Behavioral pricing is a relatively new approach in the pricing of commodities. Pricing for a product is determined based on the behavior of potential customers. Behavior can be ascertained in different ways, for example, with the search history in the browser, click paths when shopping online, demographic data, and profiles on social networks. The data on customer behavior form the basis for pricing, which therefore involves psychological, emotional, and behavioral aspects.
Simply put, in classic price theory it is assumed that rational factors determine customer behavior, that customers have the full information about the prices and that all customer preferences are perfectly clear. The customer selects a price (the product), and assumes that his benefits from that product will be maximized by this purchase.
Such cost-benefit models do not take into account the fact that customers do not always behave rationally. They differ in their behavior from the assumptions of the classical pricing theory; they evaluate a price with regard to various factors, such as the reputation of the manufacturer or their own capital. They also do not behave in a linear fashion. They may cancel their product search and return to it later. They can’t remember prices and do not always make specific comparisons.
Decisions on prices therefore are apparently based on various aspects. Rational considerations are only one facet in pricing. Emotional, psychological, and especially cognitive aspects in the classical theory only play a marginal role. Behavioral pricing focuses on the subjective factors and tries to understand how consumers decide on a price for a product.
In behavioral pricing, it is believed that the perception of a price from the potential customer's perspective is much more complex. Behavioral pricing is not intended to replace the classical approach, but rather to complement it. The focus is on questions such as:
The basis for these cognitive processes is a stimulus-response scheme that is meant to explain actions taken by the customer. The starting point is a stimulus. It is perceived by a consumer and results in a subjective assessment on their part. The result is individual behavior, which is also called a reaction.
Suppose a consumer is looking for a winter jacket. He uses Google search and visits various online stores or merchant platforms. One retailer uses behavioral pricing and registers his visit. The retailer may possibly also read related data such as search history in the browser or the breadcrumb on the website. The consumer leaves the platform at first and decides two weeks later to visit the product page again. Due to the fact that this consumer has already viewed the product page once, the retailer knows that the consumer is interested in that product.
If the consumer now visits this product page once more, the retailer could use this information to increase the price of the winter jacket. This indeed occurs in practice. When consumers visit certain stores and product pages several times, the prices of products will be marginally changed - for example, by 5%. For the consumer, this is a signal that he must strike. He assumes that the price could rise further. He perceives the price information. He processes and evaluates it in such a way as to evoke a reaction and action. He remembers the price on his first visit to the product page.
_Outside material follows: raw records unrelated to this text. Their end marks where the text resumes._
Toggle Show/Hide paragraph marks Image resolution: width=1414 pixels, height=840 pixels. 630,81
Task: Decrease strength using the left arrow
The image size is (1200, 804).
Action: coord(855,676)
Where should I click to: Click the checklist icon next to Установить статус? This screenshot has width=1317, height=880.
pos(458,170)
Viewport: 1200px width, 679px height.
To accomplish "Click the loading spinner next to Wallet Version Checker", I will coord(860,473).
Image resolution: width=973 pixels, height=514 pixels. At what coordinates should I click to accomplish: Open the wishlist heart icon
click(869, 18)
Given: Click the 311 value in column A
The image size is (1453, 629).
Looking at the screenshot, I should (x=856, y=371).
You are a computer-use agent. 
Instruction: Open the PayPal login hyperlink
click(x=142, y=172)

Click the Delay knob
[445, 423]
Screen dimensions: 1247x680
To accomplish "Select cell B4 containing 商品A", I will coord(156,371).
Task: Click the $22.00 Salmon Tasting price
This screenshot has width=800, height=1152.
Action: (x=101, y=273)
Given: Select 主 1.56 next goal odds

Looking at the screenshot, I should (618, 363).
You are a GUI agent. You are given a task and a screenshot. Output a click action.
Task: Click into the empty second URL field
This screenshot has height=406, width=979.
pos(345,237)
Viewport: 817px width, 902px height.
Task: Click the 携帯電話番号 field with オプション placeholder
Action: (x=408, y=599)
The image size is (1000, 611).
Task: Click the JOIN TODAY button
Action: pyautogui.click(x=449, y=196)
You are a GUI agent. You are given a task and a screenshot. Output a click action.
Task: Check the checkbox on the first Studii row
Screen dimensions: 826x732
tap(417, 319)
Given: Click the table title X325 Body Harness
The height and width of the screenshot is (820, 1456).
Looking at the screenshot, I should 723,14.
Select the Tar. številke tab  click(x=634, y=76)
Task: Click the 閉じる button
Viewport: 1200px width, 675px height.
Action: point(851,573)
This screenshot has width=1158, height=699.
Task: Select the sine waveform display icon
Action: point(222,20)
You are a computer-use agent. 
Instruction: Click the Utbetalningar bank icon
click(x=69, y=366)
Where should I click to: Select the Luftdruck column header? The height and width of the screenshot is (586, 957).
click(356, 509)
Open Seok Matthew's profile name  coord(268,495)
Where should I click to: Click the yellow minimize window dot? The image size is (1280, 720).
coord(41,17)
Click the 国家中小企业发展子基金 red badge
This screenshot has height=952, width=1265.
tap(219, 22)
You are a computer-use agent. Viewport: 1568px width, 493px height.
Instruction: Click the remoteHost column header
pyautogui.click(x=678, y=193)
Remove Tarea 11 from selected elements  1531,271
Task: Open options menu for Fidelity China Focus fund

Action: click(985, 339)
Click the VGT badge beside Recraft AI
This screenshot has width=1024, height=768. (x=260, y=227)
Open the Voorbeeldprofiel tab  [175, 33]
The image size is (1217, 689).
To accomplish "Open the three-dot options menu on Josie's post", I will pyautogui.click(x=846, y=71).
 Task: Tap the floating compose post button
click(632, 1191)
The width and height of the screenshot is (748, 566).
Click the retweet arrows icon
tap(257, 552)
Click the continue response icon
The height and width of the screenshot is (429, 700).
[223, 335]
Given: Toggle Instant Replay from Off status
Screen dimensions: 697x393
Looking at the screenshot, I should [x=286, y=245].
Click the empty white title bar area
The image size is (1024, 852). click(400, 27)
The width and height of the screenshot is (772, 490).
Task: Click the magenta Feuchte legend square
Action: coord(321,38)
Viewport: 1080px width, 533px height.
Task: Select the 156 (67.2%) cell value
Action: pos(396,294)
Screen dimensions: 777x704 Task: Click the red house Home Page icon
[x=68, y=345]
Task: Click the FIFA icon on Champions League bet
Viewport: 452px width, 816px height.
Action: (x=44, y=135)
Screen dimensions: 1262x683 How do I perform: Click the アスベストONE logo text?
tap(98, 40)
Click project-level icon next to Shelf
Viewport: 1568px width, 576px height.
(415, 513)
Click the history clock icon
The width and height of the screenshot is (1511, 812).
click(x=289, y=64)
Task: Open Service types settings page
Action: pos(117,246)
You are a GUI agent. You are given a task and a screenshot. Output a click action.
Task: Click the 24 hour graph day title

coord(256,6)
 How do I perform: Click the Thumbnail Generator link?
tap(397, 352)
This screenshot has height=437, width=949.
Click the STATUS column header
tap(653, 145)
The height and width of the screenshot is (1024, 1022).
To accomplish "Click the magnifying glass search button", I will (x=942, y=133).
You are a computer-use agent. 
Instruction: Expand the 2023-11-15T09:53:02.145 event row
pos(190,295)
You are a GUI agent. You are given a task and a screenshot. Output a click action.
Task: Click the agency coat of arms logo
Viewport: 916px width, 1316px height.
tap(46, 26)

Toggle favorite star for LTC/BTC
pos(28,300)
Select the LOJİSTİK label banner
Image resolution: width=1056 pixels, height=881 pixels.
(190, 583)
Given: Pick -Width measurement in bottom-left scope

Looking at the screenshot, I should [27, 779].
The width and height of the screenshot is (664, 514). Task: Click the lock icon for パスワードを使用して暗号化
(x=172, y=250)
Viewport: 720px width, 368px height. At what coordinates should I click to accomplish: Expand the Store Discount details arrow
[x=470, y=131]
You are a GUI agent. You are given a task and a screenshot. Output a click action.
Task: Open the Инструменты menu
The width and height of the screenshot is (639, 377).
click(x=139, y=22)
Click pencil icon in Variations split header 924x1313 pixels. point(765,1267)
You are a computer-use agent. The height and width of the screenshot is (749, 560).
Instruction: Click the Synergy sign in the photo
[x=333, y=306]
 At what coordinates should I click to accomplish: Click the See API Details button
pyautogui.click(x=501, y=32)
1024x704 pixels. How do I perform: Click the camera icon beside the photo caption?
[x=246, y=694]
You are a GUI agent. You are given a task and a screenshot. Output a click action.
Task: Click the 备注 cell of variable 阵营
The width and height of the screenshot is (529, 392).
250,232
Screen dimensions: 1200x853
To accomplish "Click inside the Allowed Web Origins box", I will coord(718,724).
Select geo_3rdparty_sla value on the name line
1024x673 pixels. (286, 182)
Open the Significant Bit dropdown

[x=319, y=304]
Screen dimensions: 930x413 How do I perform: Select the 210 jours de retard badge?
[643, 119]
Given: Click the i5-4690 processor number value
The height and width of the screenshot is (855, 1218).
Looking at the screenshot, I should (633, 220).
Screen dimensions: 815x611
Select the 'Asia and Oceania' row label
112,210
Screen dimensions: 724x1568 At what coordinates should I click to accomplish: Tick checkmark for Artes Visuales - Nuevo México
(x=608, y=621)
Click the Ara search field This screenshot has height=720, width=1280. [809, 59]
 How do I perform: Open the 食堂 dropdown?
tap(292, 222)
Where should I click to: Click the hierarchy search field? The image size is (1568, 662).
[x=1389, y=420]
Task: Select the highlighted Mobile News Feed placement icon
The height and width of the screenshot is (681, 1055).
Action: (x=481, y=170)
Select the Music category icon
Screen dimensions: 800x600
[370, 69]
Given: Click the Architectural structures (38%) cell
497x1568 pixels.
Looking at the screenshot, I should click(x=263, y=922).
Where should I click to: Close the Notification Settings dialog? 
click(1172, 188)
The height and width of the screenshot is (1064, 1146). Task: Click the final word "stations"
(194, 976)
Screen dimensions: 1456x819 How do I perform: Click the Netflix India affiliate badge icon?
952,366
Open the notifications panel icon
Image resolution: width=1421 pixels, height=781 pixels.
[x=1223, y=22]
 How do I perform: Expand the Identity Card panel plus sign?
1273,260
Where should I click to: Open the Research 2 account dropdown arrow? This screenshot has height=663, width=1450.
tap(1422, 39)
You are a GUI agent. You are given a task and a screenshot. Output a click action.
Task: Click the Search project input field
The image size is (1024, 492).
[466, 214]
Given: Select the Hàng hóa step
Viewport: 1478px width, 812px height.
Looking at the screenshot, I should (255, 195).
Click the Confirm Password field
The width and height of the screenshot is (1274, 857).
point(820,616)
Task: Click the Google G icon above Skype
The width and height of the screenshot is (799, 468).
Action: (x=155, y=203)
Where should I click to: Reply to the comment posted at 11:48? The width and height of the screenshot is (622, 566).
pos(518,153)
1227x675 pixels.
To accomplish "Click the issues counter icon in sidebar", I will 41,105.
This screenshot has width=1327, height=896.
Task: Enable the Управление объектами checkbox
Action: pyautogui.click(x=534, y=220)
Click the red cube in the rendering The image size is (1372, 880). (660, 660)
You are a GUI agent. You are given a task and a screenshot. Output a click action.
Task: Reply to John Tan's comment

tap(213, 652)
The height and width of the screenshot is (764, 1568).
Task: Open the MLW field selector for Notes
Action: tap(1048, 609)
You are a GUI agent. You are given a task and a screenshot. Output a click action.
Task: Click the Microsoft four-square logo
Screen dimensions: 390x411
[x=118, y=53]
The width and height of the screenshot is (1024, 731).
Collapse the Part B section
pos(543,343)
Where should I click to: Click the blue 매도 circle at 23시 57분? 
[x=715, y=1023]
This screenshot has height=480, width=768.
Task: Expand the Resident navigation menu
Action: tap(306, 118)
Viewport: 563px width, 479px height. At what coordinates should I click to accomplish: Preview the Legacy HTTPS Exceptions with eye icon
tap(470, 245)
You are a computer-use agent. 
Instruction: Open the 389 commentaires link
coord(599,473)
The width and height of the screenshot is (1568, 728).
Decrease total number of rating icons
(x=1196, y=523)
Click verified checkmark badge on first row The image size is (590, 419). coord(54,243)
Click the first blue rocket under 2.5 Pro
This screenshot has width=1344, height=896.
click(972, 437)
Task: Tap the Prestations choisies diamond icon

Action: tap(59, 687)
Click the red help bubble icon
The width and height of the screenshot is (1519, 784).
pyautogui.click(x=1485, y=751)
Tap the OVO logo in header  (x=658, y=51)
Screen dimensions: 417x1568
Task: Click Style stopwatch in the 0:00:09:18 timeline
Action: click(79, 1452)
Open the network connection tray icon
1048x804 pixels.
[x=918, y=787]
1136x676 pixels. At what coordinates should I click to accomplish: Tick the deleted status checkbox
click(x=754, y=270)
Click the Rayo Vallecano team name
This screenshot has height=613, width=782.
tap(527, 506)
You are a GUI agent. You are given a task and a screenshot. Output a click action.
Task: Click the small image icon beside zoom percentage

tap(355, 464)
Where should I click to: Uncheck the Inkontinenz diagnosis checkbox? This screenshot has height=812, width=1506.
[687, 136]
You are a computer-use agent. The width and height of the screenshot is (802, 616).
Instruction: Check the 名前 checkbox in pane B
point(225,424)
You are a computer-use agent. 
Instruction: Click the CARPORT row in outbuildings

Accordingly, a rough behavioral pricing structure could look like this:
Any data collected by online shops and distributors about their customers gets applies in behavioral pricing. Behavioral pricing can be considered cognitive computing, since the system learns through the behavior of its users. For e-commerce, this may be an opportunity to achieve greater profit or to gain a larger customer base. However, such an approach is also associated with various aspects of big data, tracking, and web analytics.
Since price changes based on consumer behavior is still a relatively new subject, no solid evidence exists with regard to long-term impact on the market and consumers. The user might very well switch to another distributor if the price of a product is increased. From the consumer perspective behavioral price changes are not beneficial. However, price changes may be considered from both aspects. If a competitor observes the pricing of another competitor, he may adjust his pricing and thereby gain a competitive advantage.
Consumers will include rational aspects in their purchasing decisions despite the behavioral approach. They could opt for the lowest price, or make their purchase price based on price image. There are many aspects that come into play when making purchasing decisions. Thus, the data collected must not necessarily be used to define the best price. It can also shape optimal pricing policy.